ドイツの本事情

by - 土曜日, 4月 30, 2016



オーダーは探偵にのミニコラム①で本の厚さに触れたので、そのお話をもう少し。
短編やショートストーリーも好きですが、お気に入りの作家やシリーズもののページ数が多いと、楽しい時間が増えてうれしいですよね。私のまわりにいる小説好きはその気持ちが高じすぎたのか、「分厚ければ分厚いほど幸せ」という人が少なくありません。
300ページくらいじゃ読んだ気がしない。レンガみたいな厚さの本がいい、むしろブロックがいい!

ん、建築資材の話してる?
そんなふうに聞こえるほど、分厚い本が好きなのです。

厚い本が好きなのは個人の趣向ですが、ハリーポッターが出版されたとき、日本の児童書はちょっとした「分厚い本」ブームが起きていたように思います。
『エラゴン』『バーティミアス』『ネシャン・サーガ』『サブリエル』などなど。物語の面白さはもちろんですが、こんな分厚い本を読めた!という達成感もあって、それこそブロックのような厚さのハードカバーがたくさん出版されました。
そうした分厚い本はいつのまにか書店から姿を消し、今では児童書でファンタジーの棚自体見かけなくなってしまいましたが……。
ブームは冷めるものです。継続的に分厚い本を読み続けるのは、やはり本好きくらいでしょう。

と、思ったら。

いました、分厚い本を愛するが。いえ、国民が。

そう、ドイツ人です!!


『雨ときどき、編集者』を書くにあたっていろいろ調べてわかったのですが、
まず、ドイツの本はページ数がおかしい。
たとえば今日現在Amazon.deでもっとも売れている本のページ数をあげると、1位は政治と歴史の単行本で576ページ、2位は法律関係のポケットブックで912ページでした。
この本この本です)
政治や法律の本が上位を占めるあたり大変ドイツらしいのですが、こんなに厚いなら分割して出版しようと思わないところにも非常にドイツらしさを感じます。
小説でもこの傾向は顕著です。
日本だと2冊に分けそうなところを1冊で出したり、またある小説は1ページあたりの行数と文字数を通常より減らしてカサ増しするという荒技までやってのけます。読者も読者で、「本が薄いから」とアマゾンレビューで☆を減られているものもありました。
『厚い本=良い本』 というイメージがあるのかも?
しかも紙が日本のものと違って、少し厚ぼったくてさらにカサがでます。
見た目のわりに重くないですが、インクのせいか紙のせいか、なんともいえない不思議な香りが(笑)

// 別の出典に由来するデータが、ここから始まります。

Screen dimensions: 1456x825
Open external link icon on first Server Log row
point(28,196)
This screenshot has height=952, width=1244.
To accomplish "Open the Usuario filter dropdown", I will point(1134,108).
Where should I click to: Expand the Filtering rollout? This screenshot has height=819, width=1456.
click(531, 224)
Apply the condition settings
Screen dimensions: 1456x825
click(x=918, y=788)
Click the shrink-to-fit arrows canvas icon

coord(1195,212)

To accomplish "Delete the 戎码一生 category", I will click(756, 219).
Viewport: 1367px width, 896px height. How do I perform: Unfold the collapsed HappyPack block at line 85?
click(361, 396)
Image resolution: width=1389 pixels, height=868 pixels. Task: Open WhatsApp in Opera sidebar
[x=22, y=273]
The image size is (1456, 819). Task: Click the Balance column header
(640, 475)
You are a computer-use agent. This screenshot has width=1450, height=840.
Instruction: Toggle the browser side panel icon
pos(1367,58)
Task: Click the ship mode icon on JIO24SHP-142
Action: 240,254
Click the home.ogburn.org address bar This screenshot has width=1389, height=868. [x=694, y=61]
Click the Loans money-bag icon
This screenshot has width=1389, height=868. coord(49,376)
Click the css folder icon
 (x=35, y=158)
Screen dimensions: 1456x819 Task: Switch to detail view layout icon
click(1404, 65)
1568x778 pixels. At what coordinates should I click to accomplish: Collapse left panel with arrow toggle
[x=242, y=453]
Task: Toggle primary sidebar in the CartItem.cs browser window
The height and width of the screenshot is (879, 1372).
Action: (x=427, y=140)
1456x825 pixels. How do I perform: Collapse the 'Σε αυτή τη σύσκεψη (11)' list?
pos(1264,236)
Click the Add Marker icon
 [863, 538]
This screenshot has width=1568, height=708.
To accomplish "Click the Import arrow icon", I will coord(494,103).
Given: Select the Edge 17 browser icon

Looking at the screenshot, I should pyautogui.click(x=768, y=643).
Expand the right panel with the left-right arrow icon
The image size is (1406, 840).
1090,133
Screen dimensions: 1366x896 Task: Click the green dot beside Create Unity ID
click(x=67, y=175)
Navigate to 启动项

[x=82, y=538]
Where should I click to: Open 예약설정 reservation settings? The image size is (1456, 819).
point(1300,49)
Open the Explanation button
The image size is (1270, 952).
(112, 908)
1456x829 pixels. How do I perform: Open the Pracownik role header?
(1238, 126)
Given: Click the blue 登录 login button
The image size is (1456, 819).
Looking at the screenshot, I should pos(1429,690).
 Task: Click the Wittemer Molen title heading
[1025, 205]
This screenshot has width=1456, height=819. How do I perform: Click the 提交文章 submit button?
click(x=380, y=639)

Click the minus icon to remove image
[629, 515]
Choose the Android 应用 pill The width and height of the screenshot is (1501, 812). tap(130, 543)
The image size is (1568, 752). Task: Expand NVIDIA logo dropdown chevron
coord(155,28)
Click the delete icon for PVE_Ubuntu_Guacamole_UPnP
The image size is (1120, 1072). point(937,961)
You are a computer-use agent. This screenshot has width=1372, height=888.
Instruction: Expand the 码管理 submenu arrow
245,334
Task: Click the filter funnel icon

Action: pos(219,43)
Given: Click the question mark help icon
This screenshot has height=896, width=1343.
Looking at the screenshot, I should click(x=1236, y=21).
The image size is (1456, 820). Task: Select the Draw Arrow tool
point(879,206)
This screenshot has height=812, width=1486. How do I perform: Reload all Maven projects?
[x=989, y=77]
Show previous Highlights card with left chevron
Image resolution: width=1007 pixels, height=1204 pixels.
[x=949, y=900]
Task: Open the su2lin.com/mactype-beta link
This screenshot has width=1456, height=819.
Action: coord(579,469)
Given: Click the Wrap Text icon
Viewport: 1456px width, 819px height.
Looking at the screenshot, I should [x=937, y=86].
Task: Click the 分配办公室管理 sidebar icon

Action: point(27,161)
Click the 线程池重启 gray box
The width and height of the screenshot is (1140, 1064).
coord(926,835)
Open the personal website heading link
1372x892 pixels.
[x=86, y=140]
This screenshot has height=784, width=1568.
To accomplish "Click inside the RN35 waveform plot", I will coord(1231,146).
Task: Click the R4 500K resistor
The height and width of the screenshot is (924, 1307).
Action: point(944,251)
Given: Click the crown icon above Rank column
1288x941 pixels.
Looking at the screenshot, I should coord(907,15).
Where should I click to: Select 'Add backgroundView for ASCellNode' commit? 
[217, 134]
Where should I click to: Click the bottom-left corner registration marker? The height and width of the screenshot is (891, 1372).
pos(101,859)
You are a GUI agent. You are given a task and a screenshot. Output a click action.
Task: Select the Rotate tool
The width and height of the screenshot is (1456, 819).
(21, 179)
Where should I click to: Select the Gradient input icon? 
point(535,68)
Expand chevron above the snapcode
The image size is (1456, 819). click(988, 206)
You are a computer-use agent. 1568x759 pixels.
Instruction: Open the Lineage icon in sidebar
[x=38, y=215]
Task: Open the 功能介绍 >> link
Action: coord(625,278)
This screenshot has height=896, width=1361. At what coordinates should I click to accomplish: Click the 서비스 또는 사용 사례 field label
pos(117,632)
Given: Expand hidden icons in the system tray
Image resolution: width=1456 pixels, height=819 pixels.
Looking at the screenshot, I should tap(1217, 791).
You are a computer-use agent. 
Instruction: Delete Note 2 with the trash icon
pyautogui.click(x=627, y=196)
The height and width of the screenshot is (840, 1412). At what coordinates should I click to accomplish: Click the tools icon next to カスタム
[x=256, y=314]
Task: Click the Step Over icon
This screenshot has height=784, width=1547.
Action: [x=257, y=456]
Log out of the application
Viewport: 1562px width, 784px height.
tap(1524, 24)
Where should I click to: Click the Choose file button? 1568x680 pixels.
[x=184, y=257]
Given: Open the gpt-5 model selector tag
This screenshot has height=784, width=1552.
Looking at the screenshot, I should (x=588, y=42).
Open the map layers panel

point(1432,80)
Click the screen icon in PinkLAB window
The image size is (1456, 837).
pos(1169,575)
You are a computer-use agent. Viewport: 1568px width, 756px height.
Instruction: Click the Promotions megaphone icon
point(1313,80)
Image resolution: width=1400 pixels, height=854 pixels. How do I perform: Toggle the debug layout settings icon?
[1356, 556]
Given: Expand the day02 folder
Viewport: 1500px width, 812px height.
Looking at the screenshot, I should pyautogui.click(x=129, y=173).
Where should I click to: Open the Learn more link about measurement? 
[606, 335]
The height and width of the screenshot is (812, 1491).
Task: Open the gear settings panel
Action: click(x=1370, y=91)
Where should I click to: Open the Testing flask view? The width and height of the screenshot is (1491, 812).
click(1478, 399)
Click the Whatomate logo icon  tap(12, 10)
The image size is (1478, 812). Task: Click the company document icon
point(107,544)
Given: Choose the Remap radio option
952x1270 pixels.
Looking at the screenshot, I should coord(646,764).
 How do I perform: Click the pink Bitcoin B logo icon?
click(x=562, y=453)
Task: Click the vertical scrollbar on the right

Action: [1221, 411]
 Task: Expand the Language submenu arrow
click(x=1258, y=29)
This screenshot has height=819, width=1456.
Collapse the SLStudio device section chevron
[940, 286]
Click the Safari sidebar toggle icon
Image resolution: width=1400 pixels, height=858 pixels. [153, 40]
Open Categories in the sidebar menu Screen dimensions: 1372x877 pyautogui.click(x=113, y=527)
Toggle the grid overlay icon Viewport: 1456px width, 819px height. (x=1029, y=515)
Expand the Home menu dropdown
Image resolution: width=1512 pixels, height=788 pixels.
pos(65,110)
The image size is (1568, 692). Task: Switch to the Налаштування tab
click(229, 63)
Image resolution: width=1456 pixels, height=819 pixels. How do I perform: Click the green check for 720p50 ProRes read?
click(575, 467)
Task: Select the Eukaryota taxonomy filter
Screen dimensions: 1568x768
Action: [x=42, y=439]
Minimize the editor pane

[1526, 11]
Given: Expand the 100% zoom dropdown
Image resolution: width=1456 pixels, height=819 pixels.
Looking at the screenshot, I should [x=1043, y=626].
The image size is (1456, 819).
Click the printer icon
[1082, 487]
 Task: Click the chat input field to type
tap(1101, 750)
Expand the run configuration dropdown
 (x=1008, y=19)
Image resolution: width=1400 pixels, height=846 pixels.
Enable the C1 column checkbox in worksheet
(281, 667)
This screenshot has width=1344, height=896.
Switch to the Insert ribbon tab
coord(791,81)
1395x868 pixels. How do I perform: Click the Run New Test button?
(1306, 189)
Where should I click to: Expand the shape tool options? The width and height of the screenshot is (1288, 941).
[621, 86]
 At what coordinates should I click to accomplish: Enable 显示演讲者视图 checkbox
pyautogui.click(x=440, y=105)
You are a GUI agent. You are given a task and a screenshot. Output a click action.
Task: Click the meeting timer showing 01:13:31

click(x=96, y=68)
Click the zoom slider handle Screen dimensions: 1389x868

どうしてそこまで厚い本を愛するのかドイツの事情に詳しい人に伺うと、
ドイツ人はバケーションが長いから分厚い本を持って行くんだよ、と教えてくれました。
長い休暇を利用して旅先で家や部屋を借り、そこで本を読むそうです。ひとところに長期留まるので、日中は観光、夜はのんびり読書、というわけです。 
なるほど。休暇の長さと本の厚さが比例していると思うと面白いですね。

物語の世界観をじっくり読み解き、登場人物の心の機微を丁寧に感じられるのがいい、という意見も聞きました。このへんは理論や分析を得意とする国民性というか教育に由来するものでしょうか。 なるほどなあ。

そして。それなりに納得してそんな疑問を持っていたさえ忘れたある日のこと。
ドイツ人の友だちと話していて、話題が小説のことになりました。
「ドイツの本って本当に分厚いよね」
「そりゃ厚いほうがいいよ。本体価格をページ数で割ったら、厚いほうがお買い得だからね! 素晴らしい!」

お買い得。

な る ほ ど ね !

優雅な休暇の過ごし方とか、内面世界を楽しむ読書方法とかより、ものすごくしっくりきました(笑)

そんなドイツでは今日もブロックのように分厚い本が愛されています。